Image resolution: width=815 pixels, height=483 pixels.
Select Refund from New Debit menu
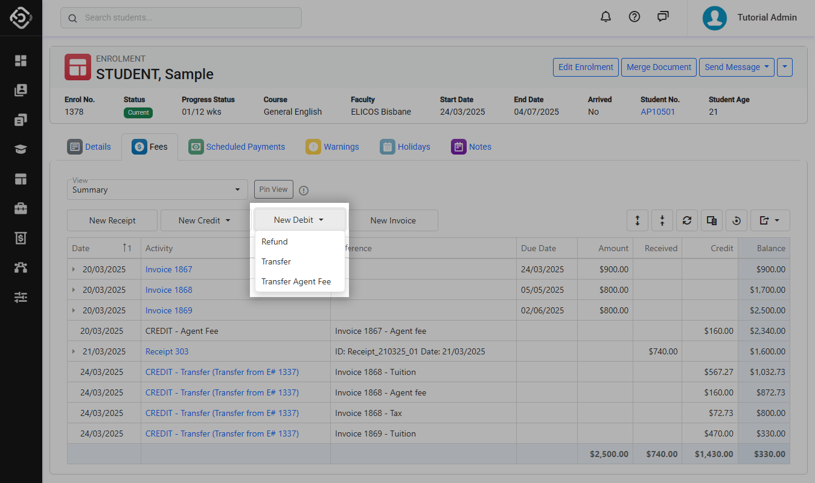(275, 242)
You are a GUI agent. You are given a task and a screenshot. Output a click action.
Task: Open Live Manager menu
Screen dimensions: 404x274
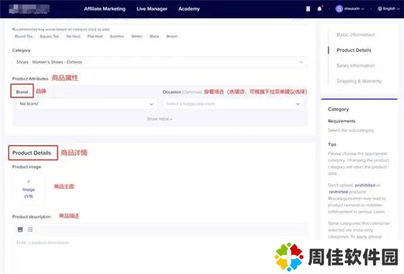[151, 9]
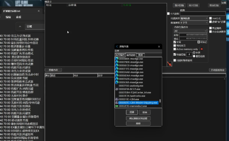The width and height of the screenshot is (229, 141).
Task: Toggle the Lua公式 checkbox
Action: click(x=210, y=18)
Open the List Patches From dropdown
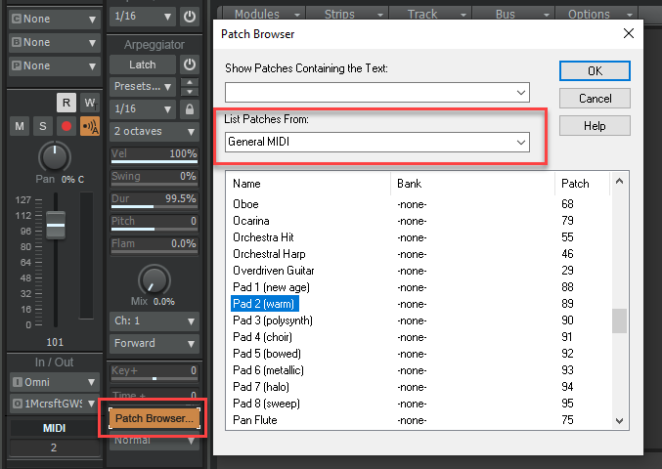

= = =

- _Your task_
Set down all of the material word for word, but keep each picture out.

- _Solution to the problem_
Image resolution: width=815 pixels, height=483 pixels.
Select Refund from New Debit menu
(275, 242)
You are a GUI agent. You are given a task and a screenshot. Output a click action.
Task: Open Live Manager menu
Screen dimensions: 404x274
[151, 9]
The width and height of the screenshot is (229, 141).
Task: Toggle the Lua公式 checkbox
Action: click(x=210, y=18)
Open the List Patches From dropdown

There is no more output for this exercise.